* **Directions for this task**:
Could you write out, exactly and with no pictures, every line from the one containing "The height and" through the last line of the entries?

==== Working data

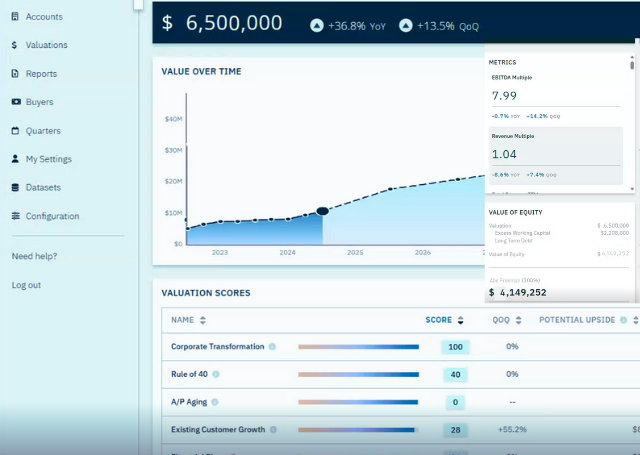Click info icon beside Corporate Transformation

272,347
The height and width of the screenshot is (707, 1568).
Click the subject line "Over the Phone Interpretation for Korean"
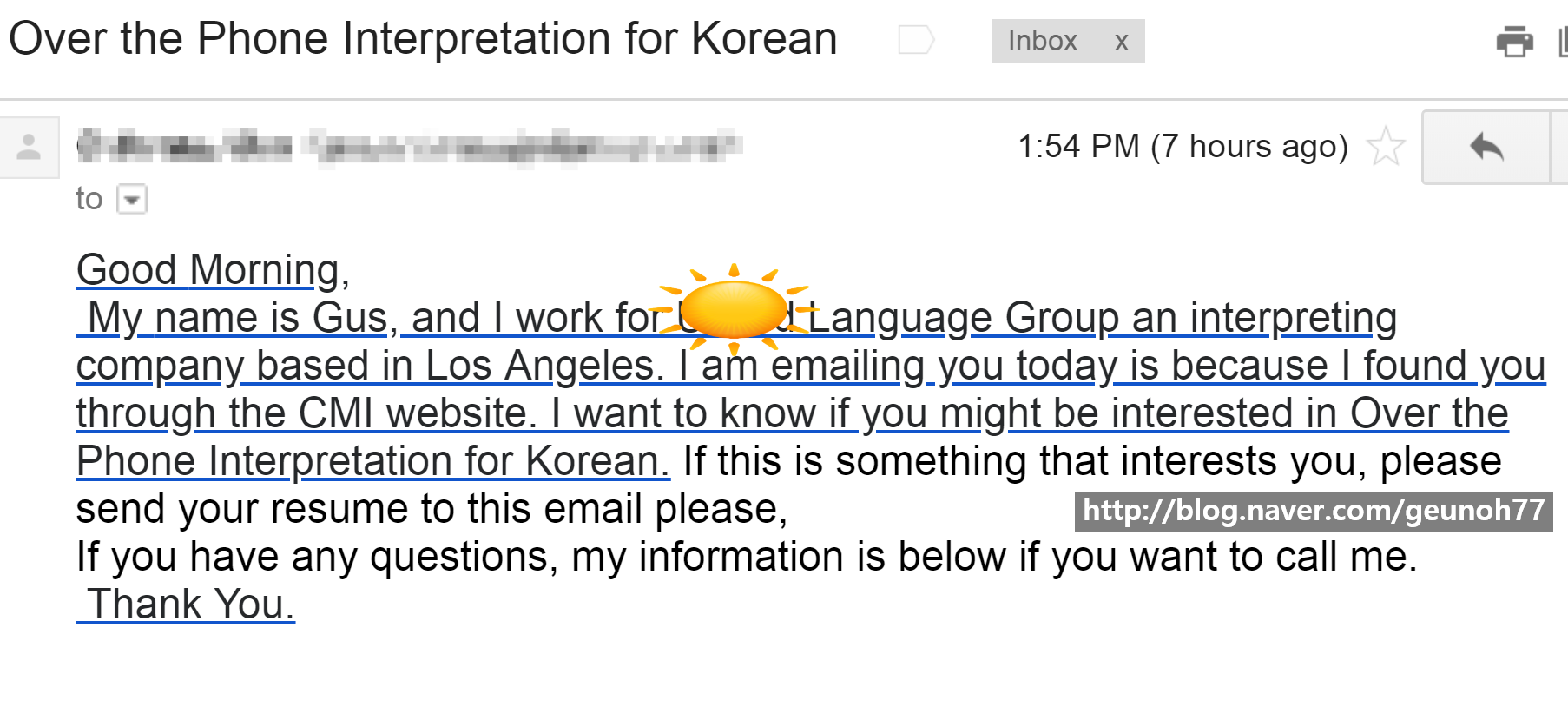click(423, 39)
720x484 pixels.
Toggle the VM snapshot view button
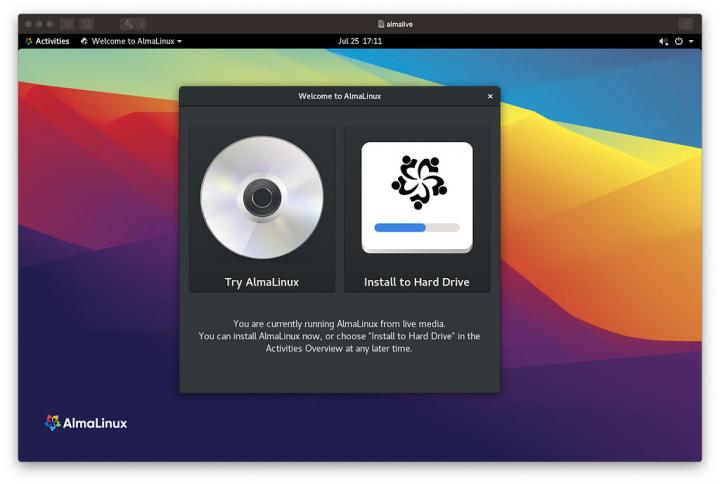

========

* **Answer section**:
The height and width of the screenshot is (707, 1568).
Click the subject line "Over the Phone Interpretation for Korean"
click(423, 39)
720x484 pixels.
Toggle the VM snapshot view button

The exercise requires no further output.